Le Premier ministre ivoirien Daniel Kablan Duncan, le 21 novembre 2012, à Abidjan. AFP PHOTO / ISSOUF SANOGO
Vous affichez un bon taux de croissance, mais cela ne suffit pas pour résorber le chômage. Comment fait-on pour absorber 400 000 jeunes, chaque année, sur le marché du travail en Côte d’Ivoire ?
Daniel Kablan Duncan : Vous avez raison, nous avons une bonne croissance. C'était 8 % en 2012, cette année nous attendons une croissance autour de 9 %, et l’année prochaine notre ambition est de réaliser un taux de croissance à deux chiffres. La grande ambition du président de la République, c’est de transformer la Côte d’Ivoire en un pays émergent en 2020. Il faut pour cela changer la donne, d’une part en ayant des croissances plus fortes - c’est ce qui est en train de se faire - mais aussi en ayant une croissance plus équilibrée et une distribution de la richesse. En cela, pour les jeunes, il faut une formation plus adaptée. Il faut une adéquation, un plan formation. Nous allons développer davantage les lycées techniques et professionnels et nous allons faire une professionnalisation de la formation de l’université, de manière à ce que vous formiez en fonction des besoins du marché du travail.
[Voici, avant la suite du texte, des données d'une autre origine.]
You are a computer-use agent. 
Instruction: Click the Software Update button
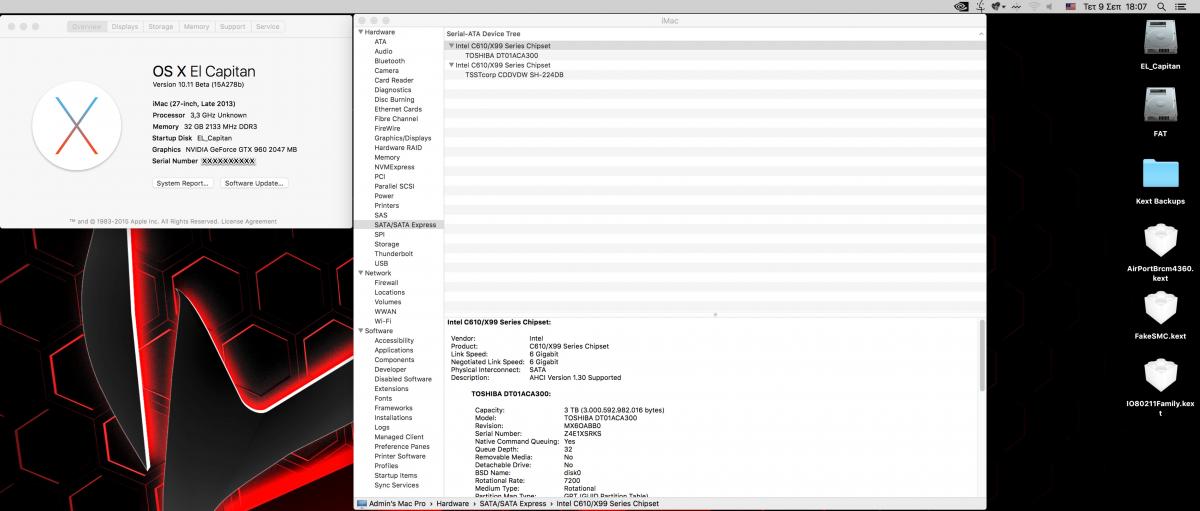pos(254,183)
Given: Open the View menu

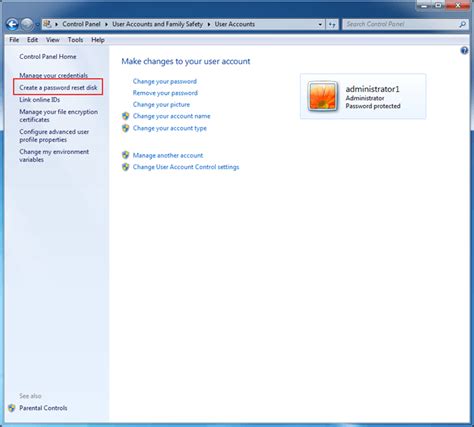Looking at the screenshot, I should (x=53, y=40).
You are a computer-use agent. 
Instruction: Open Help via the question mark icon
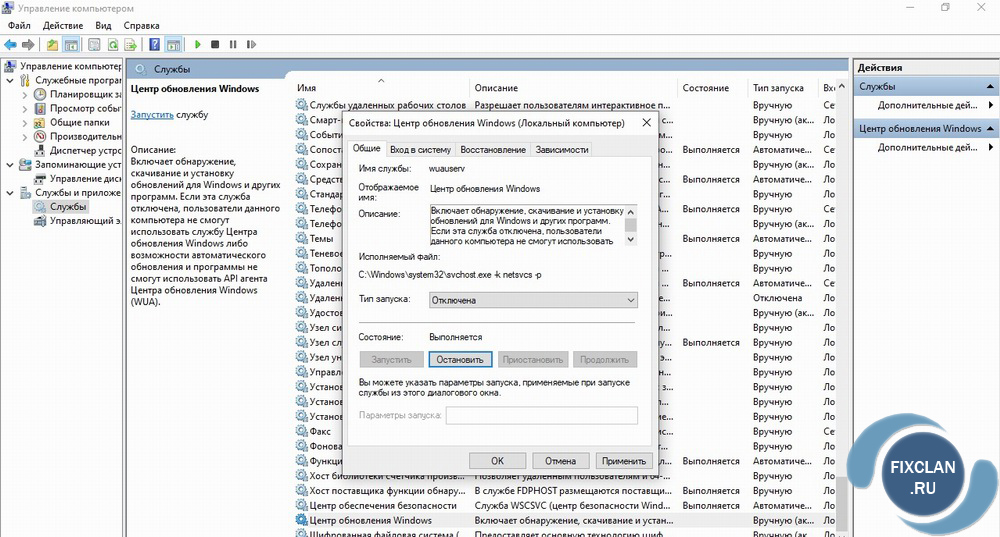pyautogui.click(x=155, y=45)
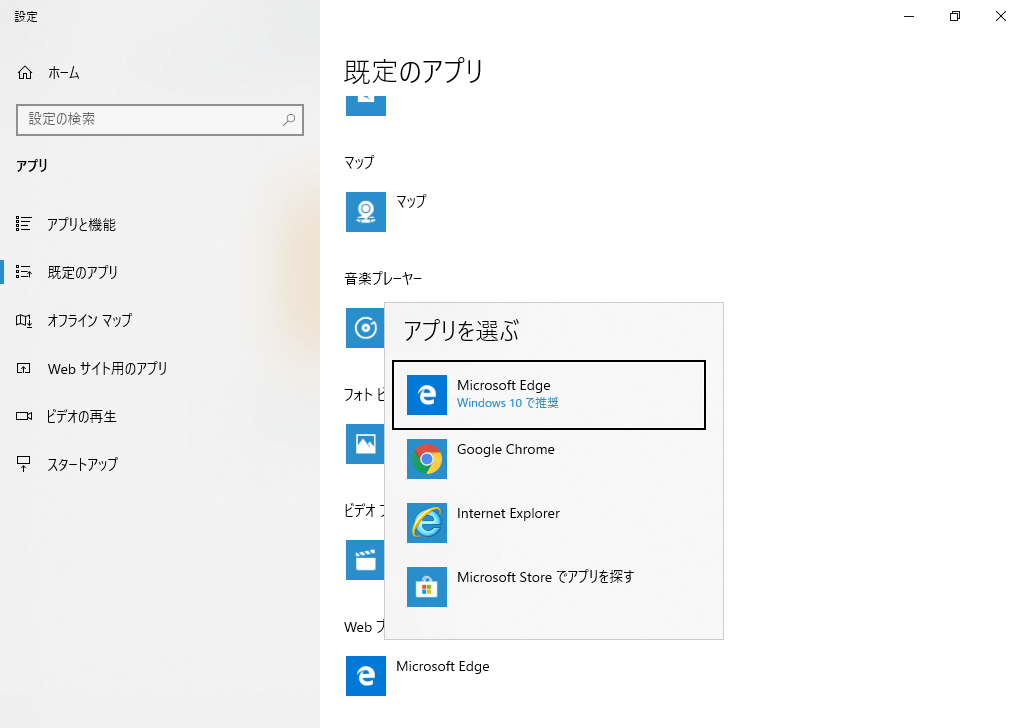Click the current default browser Microsoft Edge button
The height and width of the screenshot is (728, 1024).
[418, 676]
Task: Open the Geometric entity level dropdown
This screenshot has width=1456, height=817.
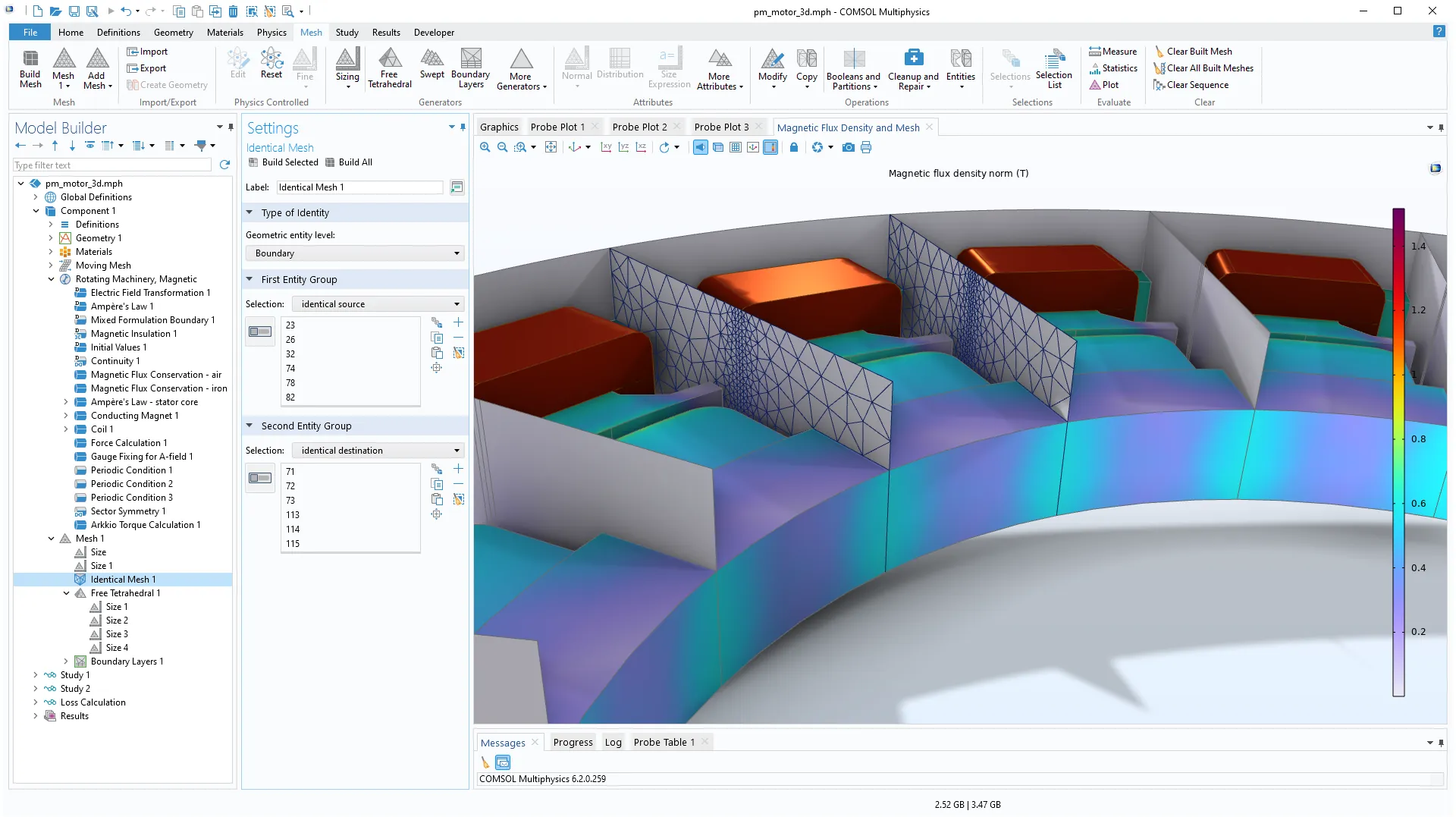Action: (356, 253)
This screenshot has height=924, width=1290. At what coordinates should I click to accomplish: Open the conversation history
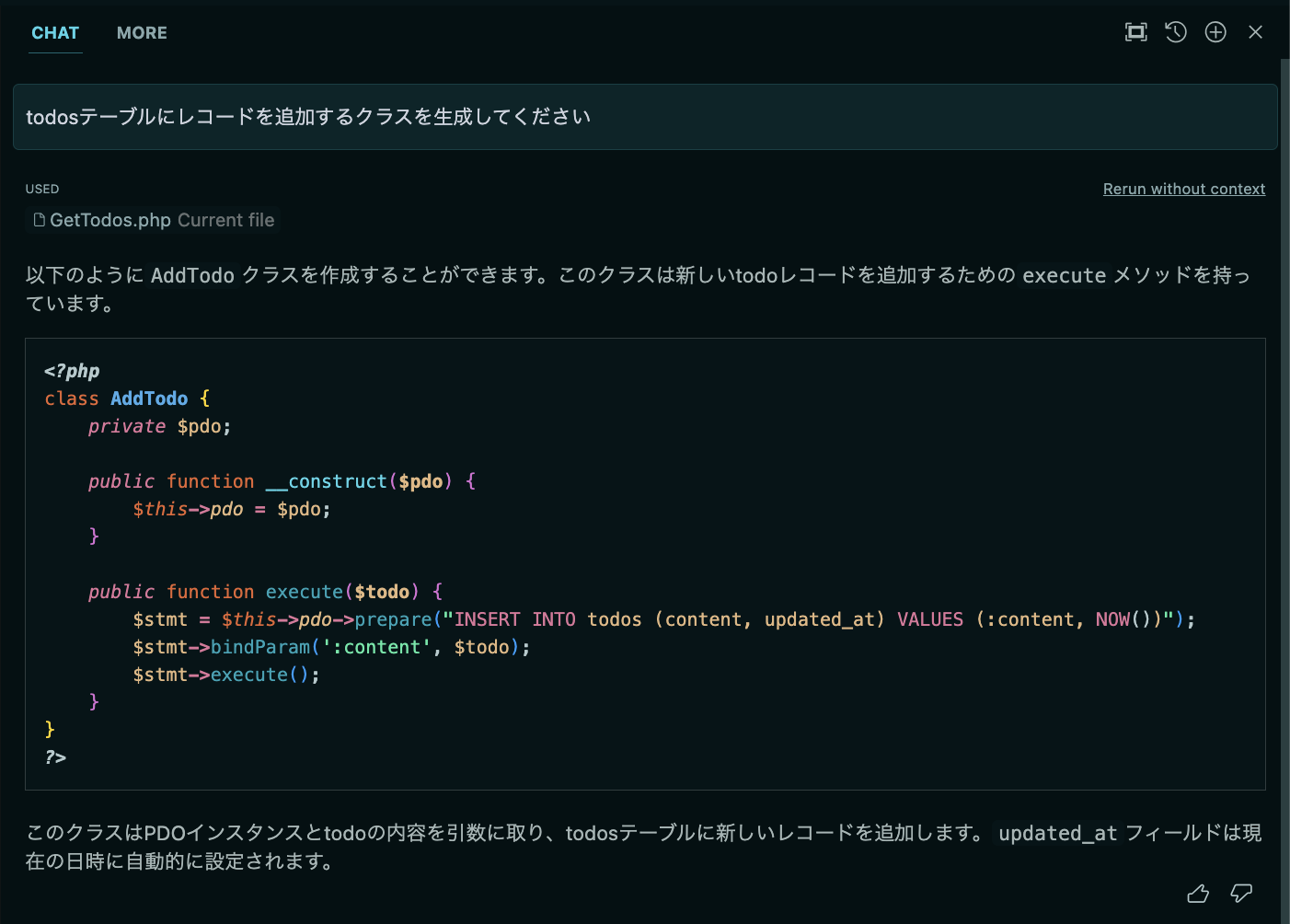[1175, 31]
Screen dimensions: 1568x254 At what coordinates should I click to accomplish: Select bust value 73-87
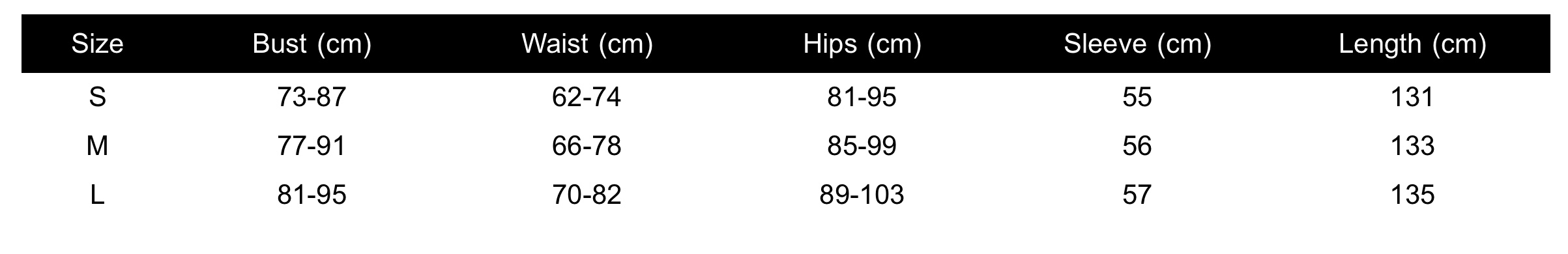coord(312,97)
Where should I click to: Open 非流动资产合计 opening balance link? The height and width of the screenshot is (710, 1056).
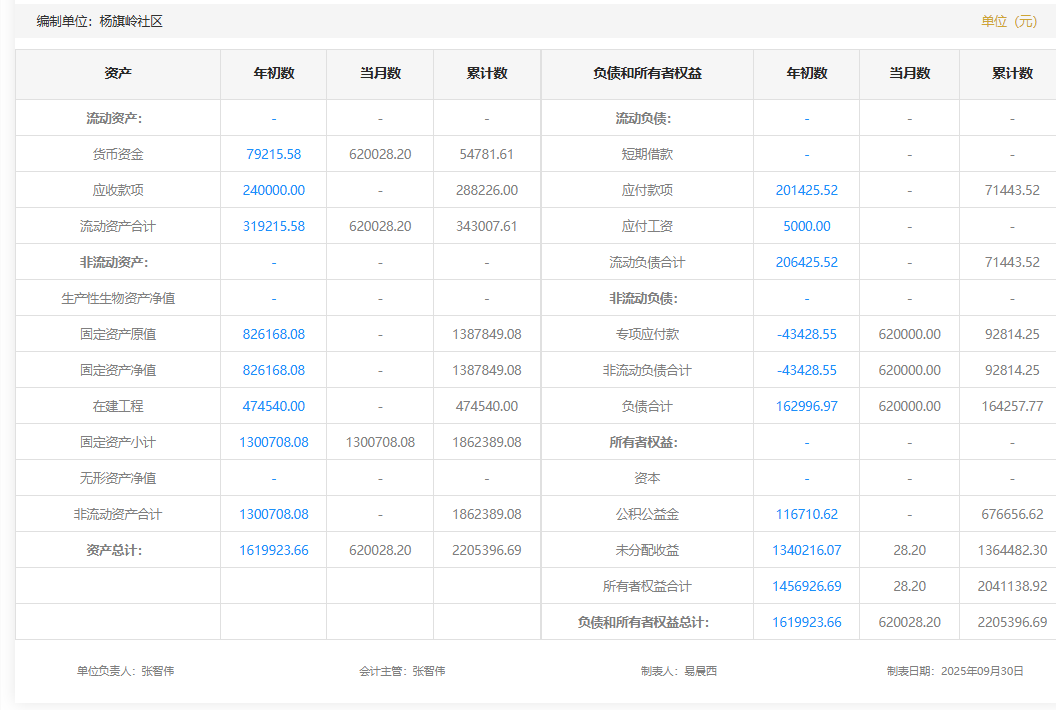273,514

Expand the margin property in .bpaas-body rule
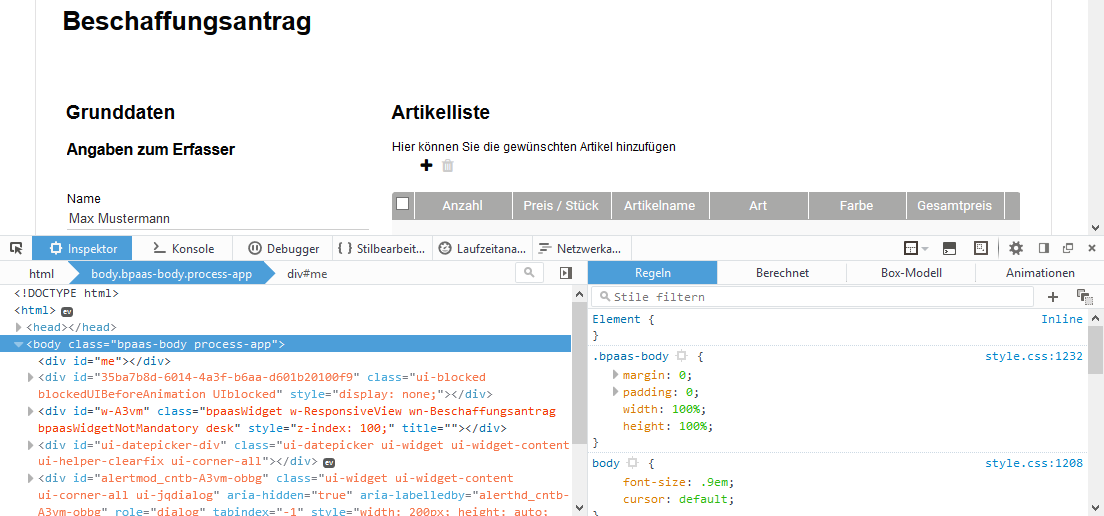tap(615, 375)
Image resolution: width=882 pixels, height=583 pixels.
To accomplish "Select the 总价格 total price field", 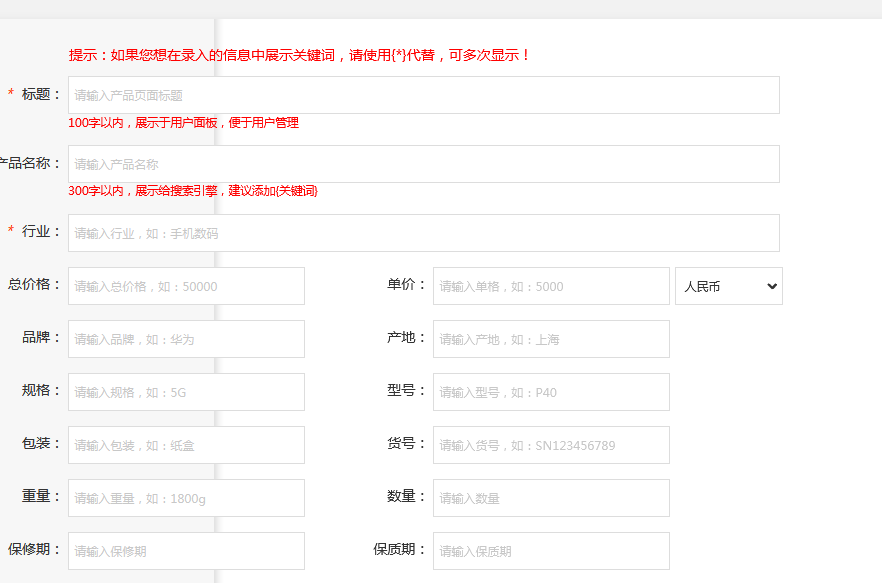I will (x=186, y=286).
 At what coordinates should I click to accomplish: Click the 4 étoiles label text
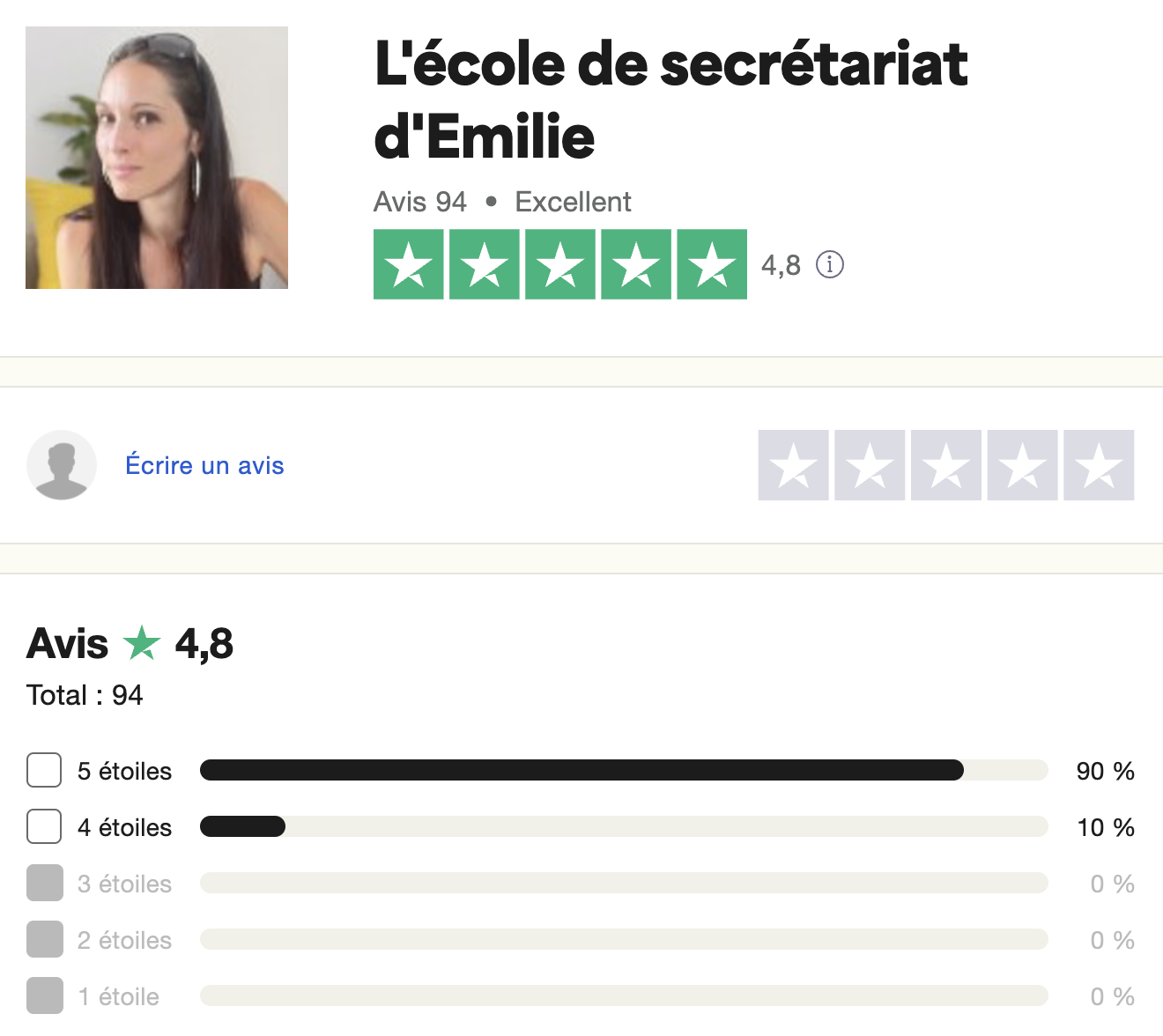point(124,828)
L’autre élément important, c’est qu’il faut faire en sorte que l’auto-emploi se développe. Vous avez le secteur dit informel, où des petites et moyennes entreprises correspondent à 80 % des entreprises actuellement en Côte d’Ivoire, mais ne contribuent que pour 18% au produit intérieur brut. On peut faire beaucoup mieux que cela. Un exemple de nombreuses possibilités: le secteur agricole. Il a toujours été le moteur au niveau de la croissance en Côte d’Ivoire. Nous avons un programme 2012-2016 qui va coûter autour de 2 000 milliards de francs CFA. Ce secteur va fournir 2,4 millions d’emplois.
Le 24 septembre, vous avec rencontré le Front populaire ivoirien (FPI) de Laurent Gbagbo. A la sortie de cette rencontre, vous avez dit : « pour la réconciliation, il reste beaucoup de chemin à parcourir. » Quels sont les obstacles sur ce chemin ?
La première rencontre date de janvier 2013. Il y a eu des fortes avancées, mais à un moment donné, il y a eu des blocages. Notamment lorsqu’il s’agissait d’aller aux élections locales. Ils n’ont pas voulu participer à cela, c’était leur droit. Et nous avons convenu de se rencontrer après ces élections. Effectivement, après de longues discussions, on a renoué les contacts avec eux. Mais il y a eu des points de blocage.
Le premier blocage, c’est qu’ils souhaitaient que le président Ouattara aille à La Haye pour rencontrer l’ex-président Laurent Gbagbo. Mais c’était déplacé. D'abord parce qu'il s’agit d’une institution internationale. Par boutade, je leur ai dit : « Mais ils vont se rencontrer où ? Dans le parloir ? Où ? A quel endroit ? »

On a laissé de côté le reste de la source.